• **Given request**
Copy the lines of the items below without any change, starting at the line that contains "You are a GUI" and ending after the line that contains "click(436, 745)". Leave the pictures out of your copy.

+++ Material provided +++

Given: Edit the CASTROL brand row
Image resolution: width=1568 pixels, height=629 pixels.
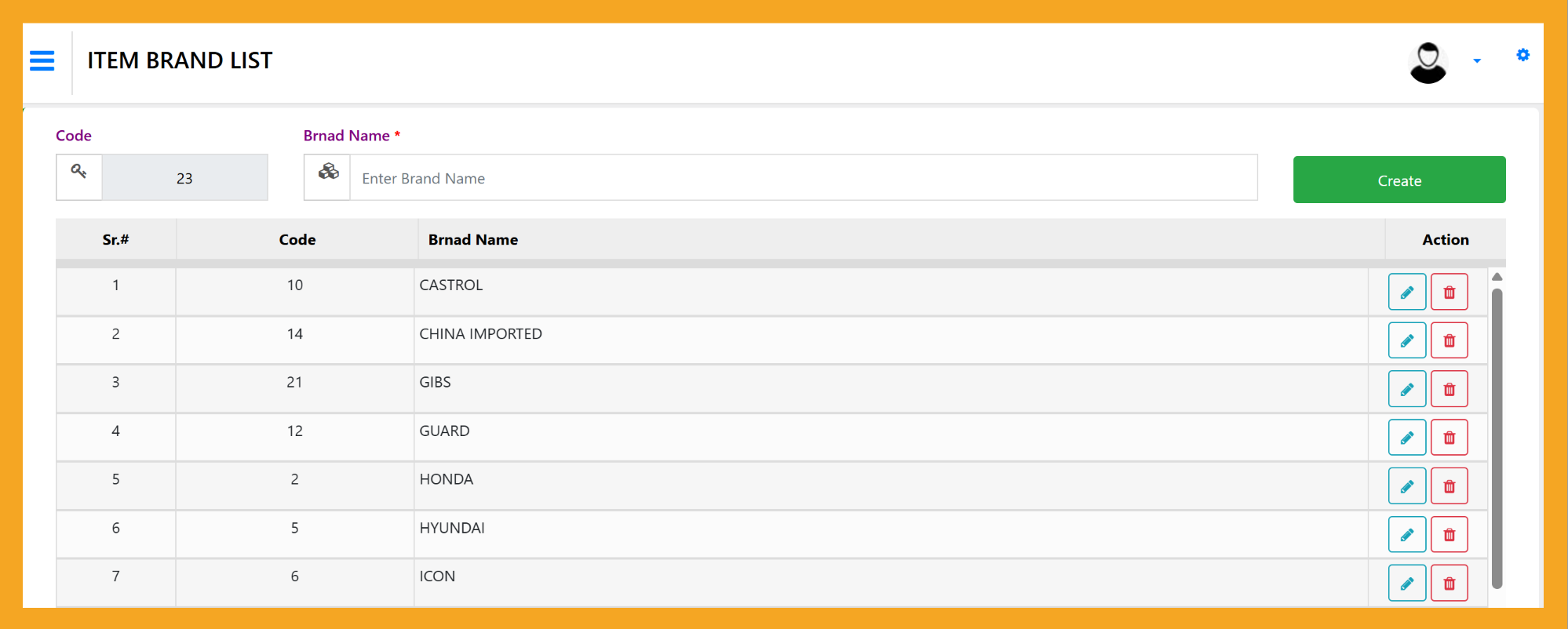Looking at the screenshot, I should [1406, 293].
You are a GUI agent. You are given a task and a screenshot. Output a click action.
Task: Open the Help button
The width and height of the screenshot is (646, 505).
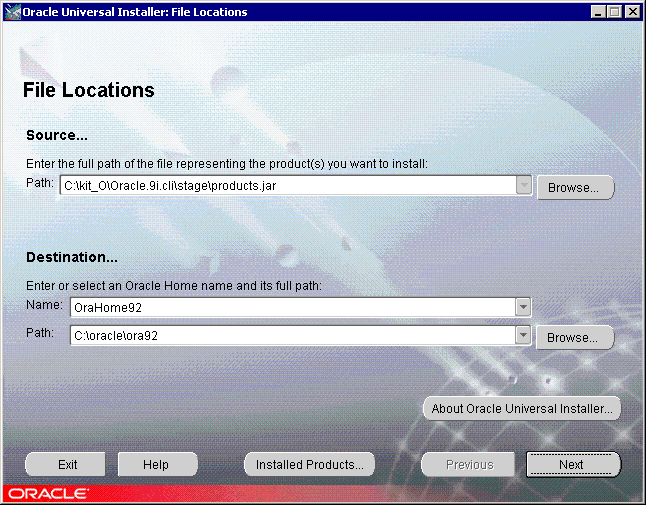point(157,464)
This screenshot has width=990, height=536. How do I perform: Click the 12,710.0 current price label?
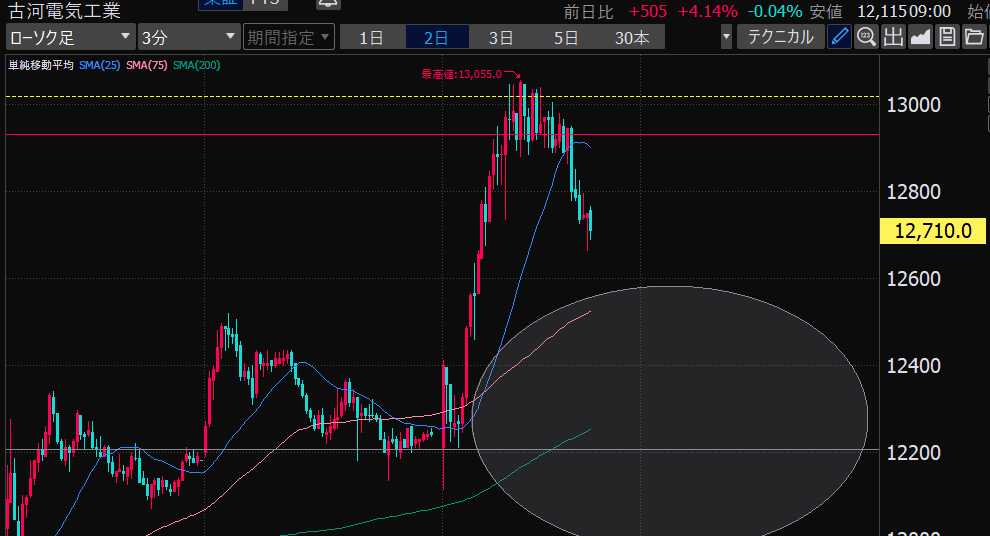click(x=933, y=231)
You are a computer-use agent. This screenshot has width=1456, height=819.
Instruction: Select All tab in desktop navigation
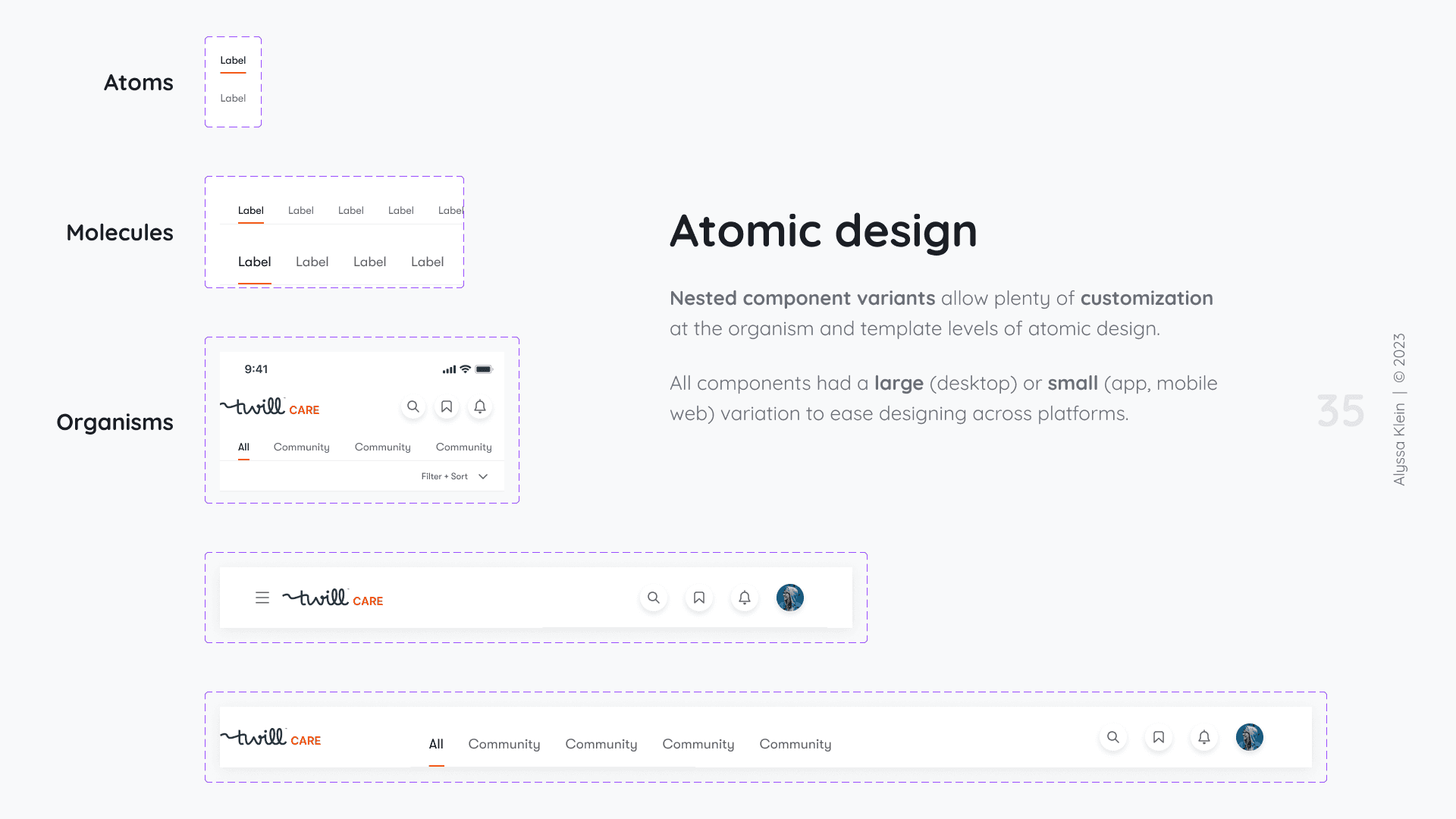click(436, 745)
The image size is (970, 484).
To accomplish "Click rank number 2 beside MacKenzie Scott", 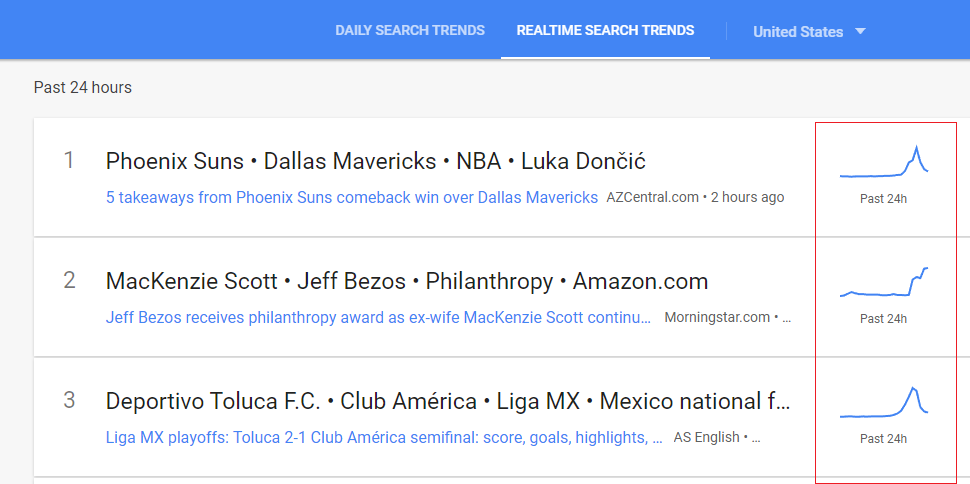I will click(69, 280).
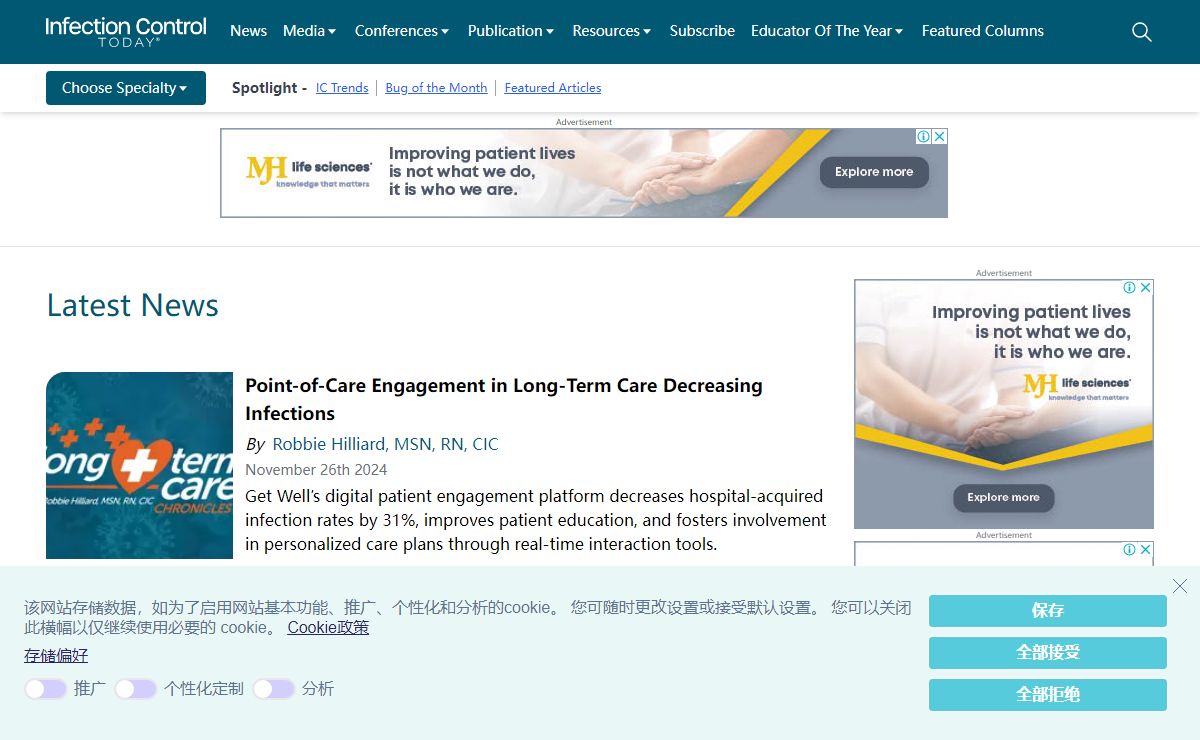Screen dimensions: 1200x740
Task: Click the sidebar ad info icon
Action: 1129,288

+++

• **Result below**
You are a GUI agent. You are given a task and a screenshot. Output a click action.
Task: Open the Help button
The width and height of the screenshot is (646, 505).
point(157,464)
This screenshot has width=990, height=536. How do I perform: Click the 12,710.0 current price label?
click(x=933, y=231)
You are a computer-use agent. This screenshot has width=1456, height=819.
Instruction: Select All tab in desktop navigation
click(436, 745)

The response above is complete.